* [Goal of the exercise]
Once the line containing "The width and height of the screenshot is (838, 606)." is found in the material below, it and every line after it should be transcribed exactly, with pictures left out and nothing added.

* [Exercise data]
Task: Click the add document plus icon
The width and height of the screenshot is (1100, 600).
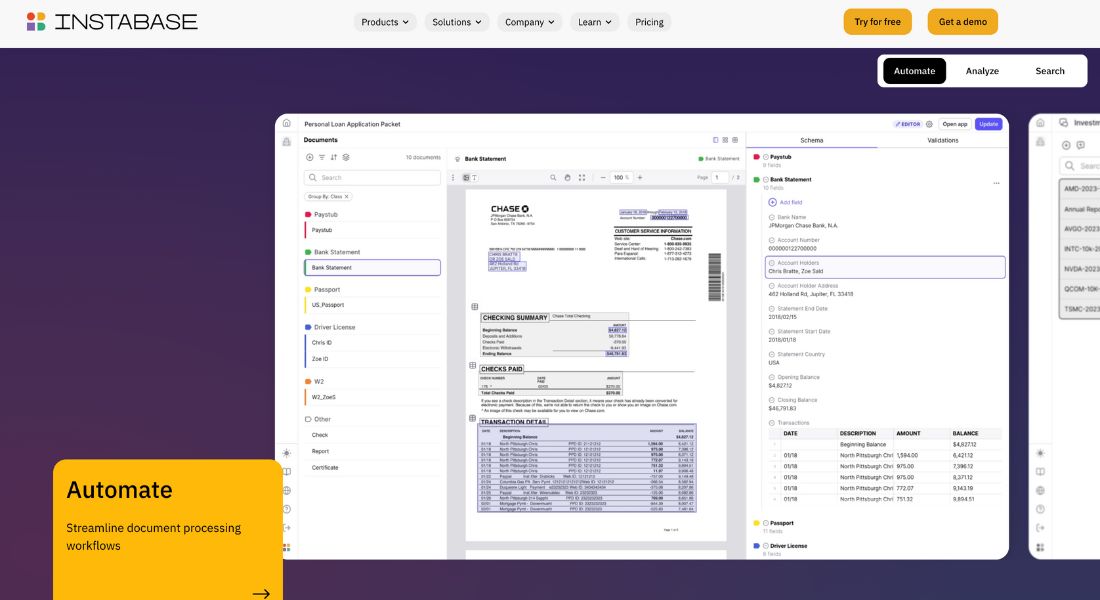Action: pyautogui.click(x=310, y=157)
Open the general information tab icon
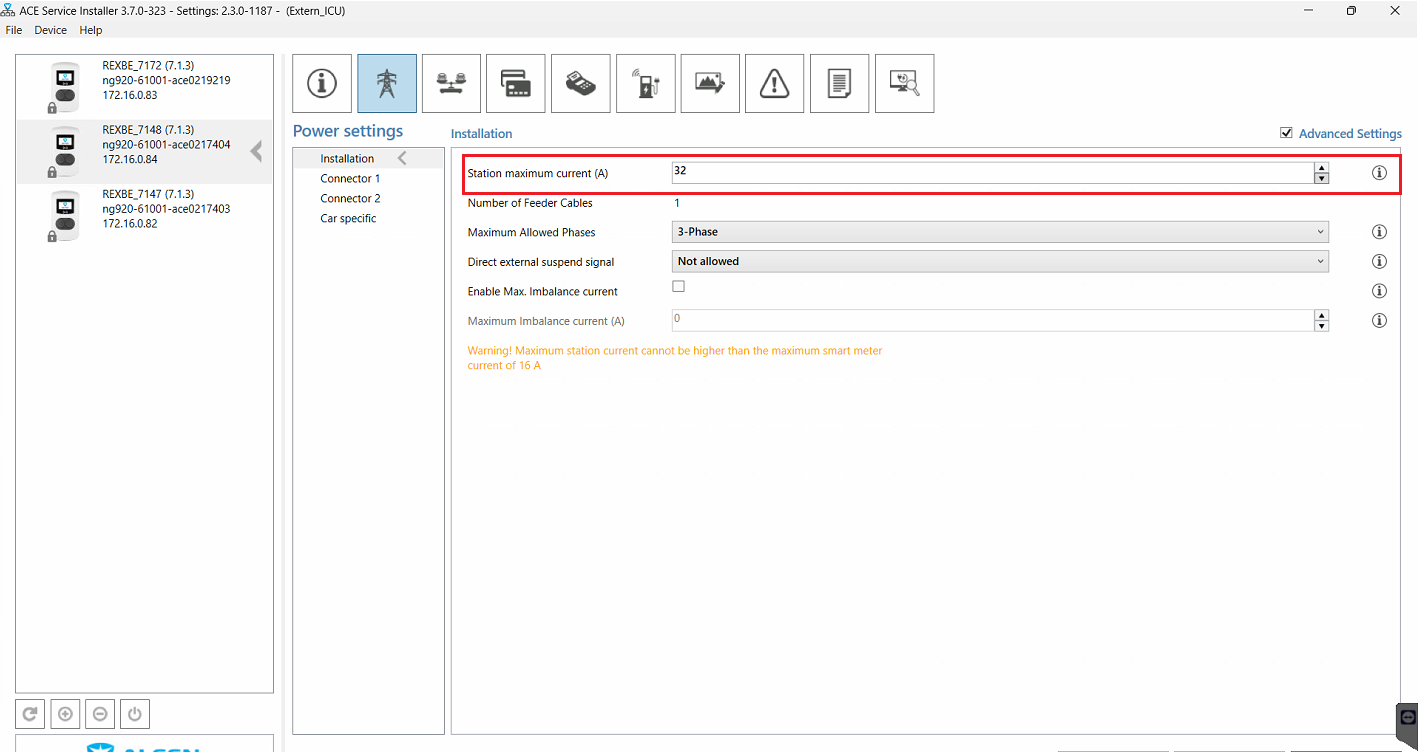This screenshot has width=1418, height=752. point(322,84)
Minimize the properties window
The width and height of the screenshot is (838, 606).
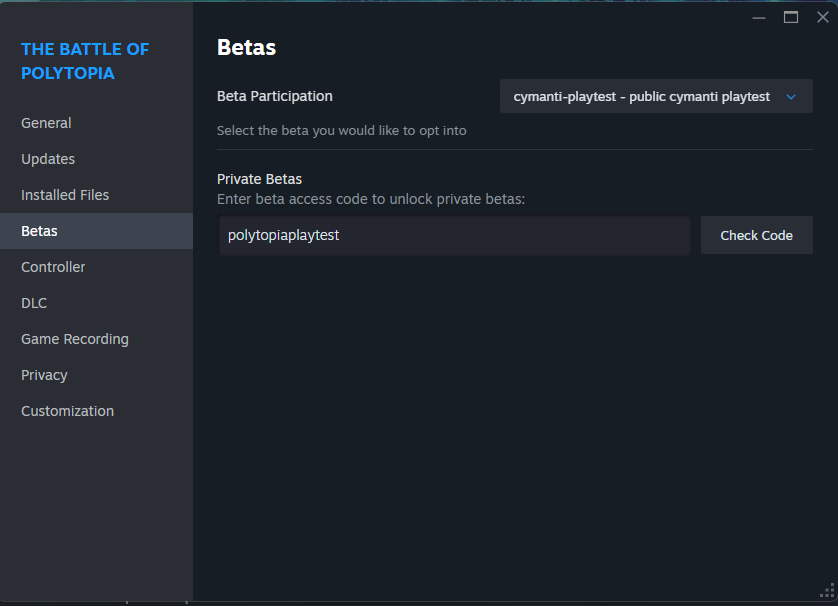click(x=759, y=17)
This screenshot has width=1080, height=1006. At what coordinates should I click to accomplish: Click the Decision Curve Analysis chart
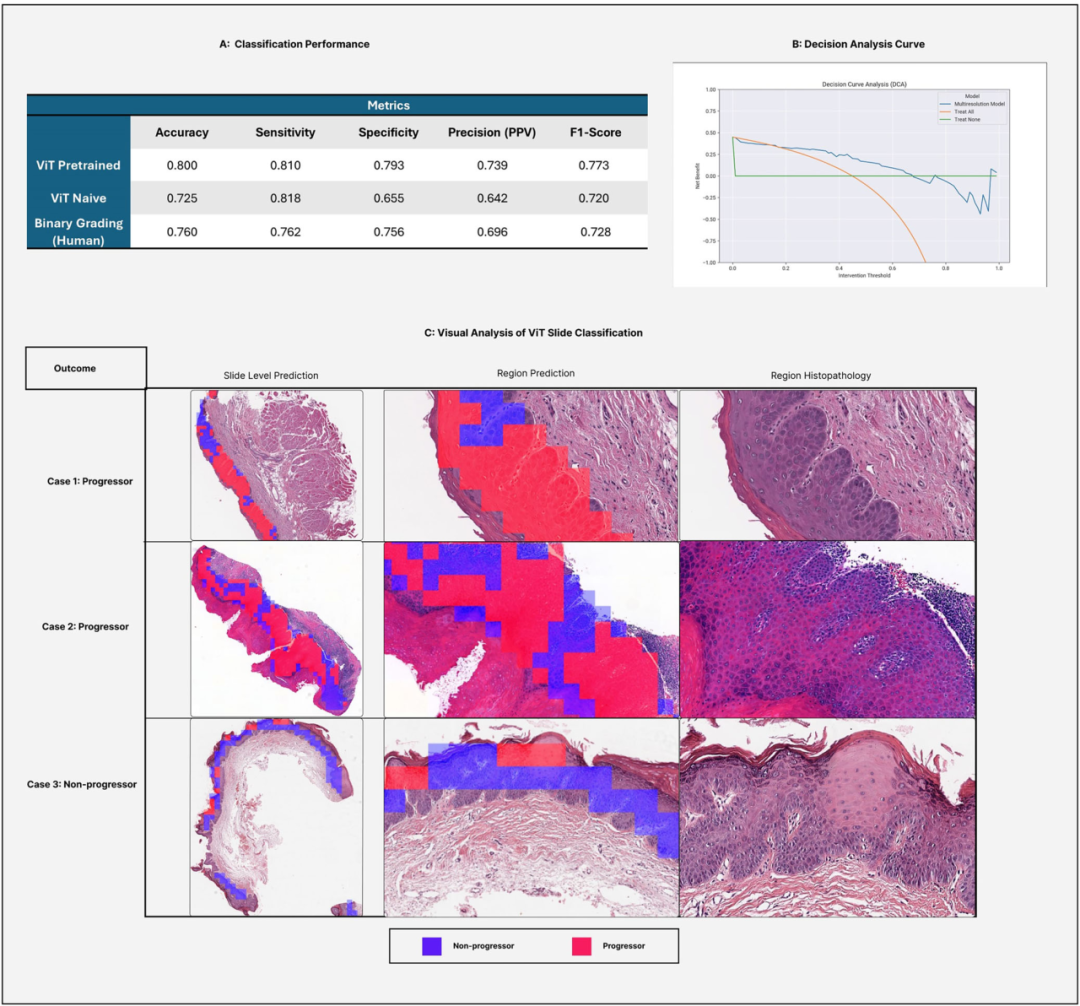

* [Task result]
The width and height of the screenshot is (838, 606).
click(x=759, y=17)
This screenshot has width=1080, height=1006. At what coordinates should I click to accomplish: Click the Decision Curve Analysis chart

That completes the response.